What’s Your Liturgy?
If you come from an unchurched or even an evangelical background, the notion of liturgy may be foreign to you. It was to me throughout most of my childhood and young adulthood. And for many years, I thought liturgy was a negative thing until I realized that God is all about liturgy when that liturgy is engaged with the whole heart.
Liturgy is “a rite or body of rites prescribed for public worship,” or “a customary repertoire of ideas, phrases, or observances.” In turn, a rite is “a religious or other solemn ceremony or act,” but also simply “a social custom, practice, or conventional act.” The Bible is filled with liturgy.

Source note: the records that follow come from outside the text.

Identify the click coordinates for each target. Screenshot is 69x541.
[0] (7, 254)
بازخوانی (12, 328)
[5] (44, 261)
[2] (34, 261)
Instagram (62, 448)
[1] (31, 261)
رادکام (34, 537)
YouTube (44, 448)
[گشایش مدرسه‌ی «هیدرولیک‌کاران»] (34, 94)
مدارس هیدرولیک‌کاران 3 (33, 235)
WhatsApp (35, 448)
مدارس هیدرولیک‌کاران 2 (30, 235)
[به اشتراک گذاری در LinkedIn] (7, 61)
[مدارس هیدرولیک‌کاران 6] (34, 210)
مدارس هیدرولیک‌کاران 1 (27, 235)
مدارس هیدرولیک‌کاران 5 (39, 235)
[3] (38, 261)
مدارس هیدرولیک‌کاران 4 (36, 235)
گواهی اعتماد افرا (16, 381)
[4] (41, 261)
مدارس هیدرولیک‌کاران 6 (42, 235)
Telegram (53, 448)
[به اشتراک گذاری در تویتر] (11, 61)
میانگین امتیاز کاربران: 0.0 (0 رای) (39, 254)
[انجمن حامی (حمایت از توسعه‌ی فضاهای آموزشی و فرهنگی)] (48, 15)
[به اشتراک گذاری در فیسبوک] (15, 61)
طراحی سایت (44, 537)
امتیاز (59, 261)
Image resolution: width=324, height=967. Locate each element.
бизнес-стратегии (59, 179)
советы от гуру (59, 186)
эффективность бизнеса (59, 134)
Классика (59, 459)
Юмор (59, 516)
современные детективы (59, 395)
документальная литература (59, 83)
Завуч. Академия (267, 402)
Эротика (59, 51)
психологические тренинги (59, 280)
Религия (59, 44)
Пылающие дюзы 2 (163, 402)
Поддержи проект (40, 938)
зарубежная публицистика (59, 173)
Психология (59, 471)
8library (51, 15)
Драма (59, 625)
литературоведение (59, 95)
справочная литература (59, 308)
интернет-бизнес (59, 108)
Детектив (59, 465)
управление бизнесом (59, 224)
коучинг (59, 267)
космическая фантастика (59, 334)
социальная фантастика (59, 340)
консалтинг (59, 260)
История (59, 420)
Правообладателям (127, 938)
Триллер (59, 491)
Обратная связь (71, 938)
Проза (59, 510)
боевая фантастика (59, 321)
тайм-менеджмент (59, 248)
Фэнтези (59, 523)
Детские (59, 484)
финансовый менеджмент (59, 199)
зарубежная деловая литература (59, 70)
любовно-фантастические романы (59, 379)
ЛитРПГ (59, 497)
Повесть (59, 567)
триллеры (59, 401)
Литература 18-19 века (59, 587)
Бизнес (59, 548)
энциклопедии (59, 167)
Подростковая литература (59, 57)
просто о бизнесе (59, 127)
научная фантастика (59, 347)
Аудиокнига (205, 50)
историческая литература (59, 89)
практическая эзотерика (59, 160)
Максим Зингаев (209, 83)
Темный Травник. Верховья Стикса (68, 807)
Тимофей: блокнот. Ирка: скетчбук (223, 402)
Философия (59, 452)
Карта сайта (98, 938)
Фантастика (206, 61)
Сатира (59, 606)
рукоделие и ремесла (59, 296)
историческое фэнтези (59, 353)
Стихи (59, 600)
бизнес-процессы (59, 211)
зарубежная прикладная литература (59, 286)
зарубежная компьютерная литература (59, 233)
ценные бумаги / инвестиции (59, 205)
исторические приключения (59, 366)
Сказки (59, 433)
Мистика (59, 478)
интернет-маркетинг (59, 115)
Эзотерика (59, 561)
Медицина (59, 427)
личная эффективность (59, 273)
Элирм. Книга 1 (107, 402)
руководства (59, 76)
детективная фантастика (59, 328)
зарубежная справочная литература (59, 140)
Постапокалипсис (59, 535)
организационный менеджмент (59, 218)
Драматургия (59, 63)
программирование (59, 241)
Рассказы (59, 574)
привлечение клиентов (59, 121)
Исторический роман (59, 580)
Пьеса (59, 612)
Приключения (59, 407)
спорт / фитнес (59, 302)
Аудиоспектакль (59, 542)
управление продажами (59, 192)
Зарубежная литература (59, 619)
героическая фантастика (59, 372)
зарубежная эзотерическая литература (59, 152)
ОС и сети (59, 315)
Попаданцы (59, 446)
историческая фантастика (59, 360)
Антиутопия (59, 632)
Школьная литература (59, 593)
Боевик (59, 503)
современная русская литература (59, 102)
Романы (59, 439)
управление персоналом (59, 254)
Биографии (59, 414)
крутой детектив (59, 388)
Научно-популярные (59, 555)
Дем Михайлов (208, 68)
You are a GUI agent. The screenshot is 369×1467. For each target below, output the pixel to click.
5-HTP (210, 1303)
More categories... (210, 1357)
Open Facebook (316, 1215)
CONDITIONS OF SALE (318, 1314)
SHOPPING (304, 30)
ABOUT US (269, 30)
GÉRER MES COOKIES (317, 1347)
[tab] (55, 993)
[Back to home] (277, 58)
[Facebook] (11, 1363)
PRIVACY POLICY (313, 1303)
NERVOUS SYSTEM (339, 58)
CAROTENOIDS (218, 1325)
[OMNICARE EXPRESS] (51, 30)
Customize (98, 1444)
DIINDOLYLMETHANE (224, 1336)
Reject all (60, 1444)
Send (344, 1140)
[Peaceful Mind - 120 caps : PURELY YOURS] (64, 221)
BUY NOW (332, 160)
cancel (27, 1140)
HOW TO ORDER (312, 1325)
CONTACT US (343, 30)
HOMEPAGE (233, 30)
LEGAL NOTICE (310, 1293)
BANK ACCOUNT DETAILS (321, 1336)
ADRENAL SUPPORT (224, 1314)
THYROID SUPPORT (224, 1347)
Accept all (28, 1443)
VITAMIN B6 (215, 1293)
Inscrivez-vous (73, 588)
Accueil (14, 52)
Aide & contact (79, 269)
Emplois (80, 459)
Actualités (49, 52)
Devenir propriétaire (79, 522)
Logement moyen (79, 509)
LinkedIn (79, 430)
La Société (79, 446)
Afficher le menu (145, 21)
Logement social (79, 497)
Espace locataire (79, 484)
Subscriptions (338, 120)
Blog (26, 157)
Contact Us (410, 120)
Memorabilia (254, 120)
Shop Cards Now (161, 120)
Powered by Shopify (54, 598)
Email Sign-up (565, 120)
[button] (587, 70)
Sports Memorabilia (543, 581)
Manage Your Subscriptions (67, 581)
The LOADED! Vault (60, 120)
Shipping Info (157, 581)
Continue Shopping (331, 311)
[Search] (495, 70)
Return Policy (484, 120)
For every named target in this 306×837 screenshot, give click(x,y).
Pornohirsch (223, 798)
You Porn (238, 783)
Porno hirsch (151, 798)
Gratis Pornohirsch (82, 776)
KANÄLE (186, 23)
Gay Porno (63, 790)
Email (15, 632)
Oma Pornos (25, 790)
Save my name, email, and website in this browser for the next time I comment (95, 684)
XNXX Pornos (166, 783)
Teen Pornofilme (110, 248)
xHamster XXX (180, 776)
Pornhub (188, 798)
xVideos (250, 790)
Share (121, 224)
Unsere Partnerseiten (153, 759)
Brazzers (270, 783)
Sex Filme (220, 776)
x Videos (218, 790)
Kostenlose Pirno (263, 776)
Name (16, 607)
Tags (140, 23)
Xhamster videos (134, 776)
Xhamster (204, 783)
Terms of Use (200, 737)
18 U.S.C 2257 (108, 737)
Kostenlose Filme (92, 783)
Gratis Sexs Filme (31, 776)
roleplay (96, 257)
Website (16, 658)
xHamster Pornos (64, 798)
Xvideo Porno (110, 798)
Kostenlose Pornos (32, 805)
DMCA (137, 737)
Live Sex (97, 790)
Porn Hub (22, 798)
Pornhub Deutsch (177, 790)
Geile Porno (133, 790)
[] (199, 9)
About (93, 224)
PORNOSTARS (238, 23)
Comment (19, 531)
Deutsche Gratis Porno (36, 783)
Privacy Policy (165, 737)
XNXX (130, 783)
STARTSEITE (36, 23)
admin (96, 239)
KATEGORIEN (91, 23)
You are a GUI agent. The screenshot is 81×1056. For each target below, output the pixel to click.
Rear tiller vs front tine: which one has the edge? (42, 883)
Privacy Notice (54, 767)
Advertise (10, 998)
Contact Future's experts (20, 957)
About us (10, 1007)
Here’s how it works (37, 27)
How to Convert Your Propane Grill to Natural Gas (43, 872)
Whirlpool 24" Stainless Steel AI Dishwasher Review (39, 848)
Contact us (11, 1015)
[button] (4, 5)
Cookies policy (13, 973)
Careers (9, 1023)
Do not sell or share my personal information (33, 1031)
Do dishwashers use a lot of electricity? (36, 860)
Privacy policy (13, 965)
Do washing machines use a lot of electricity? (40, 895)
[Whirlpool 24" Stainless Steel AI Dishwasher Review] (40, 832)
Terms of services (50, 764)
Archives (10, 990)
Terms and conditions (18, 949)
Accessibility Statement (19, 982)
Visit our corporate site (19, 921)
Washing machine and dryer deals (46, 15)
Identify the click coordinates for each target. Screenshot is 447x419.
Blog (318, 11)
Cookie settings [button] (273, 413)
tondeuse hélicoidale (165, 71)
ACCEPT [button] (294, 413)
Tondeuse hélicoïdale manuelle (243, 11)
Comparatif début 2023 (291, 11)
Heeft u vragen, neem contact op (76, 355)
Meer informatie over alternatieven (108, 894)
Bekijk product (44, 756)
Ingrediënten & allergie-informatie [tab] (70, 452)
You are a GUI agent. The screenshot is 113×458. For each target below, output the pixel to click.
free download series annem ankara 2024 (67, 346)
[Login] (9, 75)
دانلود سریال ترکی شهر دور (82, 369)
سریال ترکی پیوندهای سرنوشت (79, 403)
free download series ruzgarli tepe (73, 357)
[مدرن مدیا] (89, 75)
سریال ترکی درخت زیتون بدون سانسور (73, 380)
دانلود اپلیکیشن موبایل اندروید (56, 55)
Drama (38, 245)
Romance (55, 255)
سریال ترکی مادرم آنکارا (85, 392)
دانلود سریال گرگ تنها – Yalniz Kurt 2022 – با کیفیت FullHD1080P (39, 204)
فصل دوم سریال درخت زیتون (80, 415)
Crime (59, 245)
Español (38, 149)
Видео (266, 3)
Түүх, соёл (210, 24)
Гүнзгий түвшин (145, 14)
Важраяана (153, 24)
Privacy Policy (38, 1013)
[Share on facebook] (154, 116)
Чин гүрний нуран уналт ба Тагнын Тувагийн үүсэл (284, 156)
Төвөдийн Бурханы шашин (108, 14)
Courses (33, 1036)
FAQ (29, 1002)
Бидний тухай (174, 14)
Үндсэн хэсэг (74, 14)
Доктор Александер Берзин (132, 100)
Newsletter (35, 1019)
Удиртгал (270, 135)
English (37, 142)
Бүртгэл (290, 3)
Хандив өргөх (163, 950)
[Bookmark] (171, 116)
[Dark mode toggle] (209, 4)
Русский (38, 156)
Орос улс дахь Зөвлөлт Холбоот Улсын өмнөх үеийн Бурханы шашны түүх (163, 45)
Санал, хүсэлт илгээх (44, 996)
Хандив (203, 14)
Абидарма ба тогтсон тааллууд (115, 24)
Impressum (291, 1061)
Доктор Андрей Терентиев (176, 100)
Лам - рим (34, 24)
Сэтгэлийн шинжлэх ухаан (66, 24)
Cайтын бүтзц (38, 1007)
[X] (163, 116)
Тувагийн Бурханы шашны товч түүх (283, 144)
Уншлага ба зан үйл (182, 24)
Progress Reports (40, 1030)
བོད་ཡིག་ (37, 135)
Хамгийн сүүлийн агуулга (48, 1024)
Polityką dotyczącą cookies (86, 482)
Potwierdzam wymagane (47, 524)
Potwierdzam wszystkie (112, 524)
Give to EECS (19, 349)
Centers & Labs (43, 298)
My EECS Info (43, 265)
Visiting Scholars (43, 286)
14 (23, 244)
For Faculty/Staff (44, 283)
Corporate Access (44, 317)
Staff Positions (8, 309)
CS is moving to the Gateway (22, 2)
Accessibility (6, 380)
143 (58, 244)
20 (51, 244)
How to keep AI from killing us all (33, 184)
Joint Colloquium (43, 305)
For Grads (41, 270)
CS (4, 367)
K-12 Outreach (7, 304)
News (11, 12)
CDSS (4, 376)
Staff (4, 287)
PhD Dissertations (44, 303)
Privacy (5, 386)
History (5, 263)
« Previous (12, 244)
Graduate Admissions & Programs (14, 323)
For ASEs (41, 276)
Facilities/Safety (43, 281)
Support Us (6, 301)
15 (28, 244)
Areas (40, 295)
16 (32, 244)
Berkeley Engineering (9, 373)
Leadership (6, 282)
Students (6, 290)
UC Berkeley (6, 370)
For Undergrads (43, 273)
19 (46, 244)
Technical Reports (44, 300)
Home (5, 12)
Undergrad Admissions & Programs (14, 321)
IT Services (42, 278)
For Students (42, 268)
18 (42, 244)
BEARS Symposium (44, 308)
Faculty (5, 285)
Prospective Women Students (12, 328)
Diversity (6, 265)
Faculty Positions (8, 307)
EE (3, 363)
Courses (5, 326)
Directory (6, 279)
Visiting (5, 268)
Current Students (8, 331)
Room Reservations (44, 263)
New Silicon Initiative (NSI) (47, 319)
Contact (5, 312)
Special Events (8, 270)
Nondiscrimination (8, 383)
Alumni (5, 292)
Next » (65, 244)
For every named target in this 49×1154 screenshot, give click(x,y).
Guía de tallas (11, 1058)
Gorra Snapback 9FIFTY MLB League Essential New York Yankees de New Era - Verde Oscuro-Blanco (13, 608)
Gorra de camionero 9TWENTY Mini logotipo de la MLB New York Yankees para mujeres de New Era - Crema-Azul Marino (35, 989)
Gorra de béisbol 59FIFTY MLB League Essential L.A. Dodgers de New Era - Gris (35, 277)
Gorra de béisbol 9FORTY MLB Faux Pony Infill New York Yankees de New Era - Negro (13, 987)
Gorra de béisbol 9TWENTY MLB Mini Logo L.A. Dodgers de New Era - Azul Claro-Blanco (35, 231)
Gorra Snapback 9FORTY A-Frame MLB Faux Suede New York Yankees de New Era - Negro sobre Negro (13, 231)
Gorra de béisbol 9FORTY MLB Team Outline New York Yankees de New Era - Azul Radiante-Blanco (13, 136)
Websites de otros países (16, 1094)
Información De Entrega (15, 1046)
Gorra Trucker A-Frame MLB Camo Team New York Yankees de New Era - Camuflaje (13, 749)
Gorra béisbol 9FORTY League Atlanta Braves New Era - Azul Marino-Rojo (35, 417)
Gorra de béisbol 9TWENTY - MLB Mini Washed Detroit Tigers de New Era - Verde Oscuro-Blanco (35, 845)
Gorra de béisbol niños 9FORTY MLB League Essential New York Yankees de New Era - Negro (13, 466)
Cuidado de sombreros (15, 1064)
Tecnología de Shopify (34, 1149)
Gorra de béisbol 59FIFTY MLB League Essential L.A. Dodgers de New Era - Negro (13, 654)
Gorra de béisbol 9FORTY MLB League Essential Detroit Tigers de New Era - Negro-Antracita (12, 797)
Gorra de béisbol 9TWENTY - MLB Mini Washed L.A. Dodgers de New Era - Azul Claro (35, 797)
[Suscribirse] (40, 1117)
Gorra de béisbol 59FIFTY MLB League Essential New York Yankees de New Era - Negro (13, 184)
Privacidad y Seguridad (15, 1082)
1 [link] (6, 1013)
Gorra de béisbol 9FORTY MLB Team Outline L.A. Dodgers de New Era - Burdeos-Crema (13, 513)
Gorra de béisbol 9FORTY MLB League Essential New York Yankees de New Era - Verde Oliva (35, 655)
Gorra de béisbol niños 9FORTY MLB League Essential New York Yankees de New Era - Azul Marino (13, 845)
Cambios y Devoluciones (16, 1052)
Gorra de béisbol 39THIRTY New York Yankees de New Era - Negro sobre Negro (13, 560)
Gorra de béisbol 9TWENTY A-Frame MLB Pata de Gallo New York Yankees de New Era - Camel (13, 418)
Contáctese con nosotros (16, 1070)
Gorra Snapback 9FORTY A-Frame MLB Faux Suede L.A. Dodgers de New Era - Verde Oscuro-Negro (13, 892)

I mistakenly thought that liturgy was bad because it is by nature repetitive; I assumed somehow that where spiritual living is concerned, everything needs to be organic and spontaneous. I used to like to use the word “fresh.” I knew people who never recited the Lord’s Prayer because they considered it useful only as a model for how to pray, one that provides a formula that goes something like honor + thanksgiving + repentance +petitioning = prayer. It occurred to me at some point that perhaps it’s simply okay to pray the Lord’s Prayer word-for-word if you want to. God doesn’t need all our worship to be original and different from moment to moment. As Scripture says, “The Lord looks at the heart” (1 Samuel 16:7 NIV).
I couldn’t tell you when my view of liturgy began to change, but I think it had something to do with experiencing a lack of sacraments in church. I began to recognize that there can be comfort in repeating familiar pieces of worship, from observing the Lord’s Supper to singing well-loved worship songs to reciting psalms. I don’t want the Eucharist once a year–I want it weekly. And I don’t want to learn a new worship song every Sunday–I want to sing familiar words that stir my soul.
Even my five-year-old recognizes that there is great peace and comfort in being able to recite the Lord’s Prayer before she goes to sleep on nights when the words necessary to form her own unique prayer don’t come easily. One night, after a weeklong string of Lord’s Prayer bedtime recitations, I asked her why it seemed to be her preference lately. She yawned and said, “Because it says it all, Mom. I can’t do better than the Our Father.”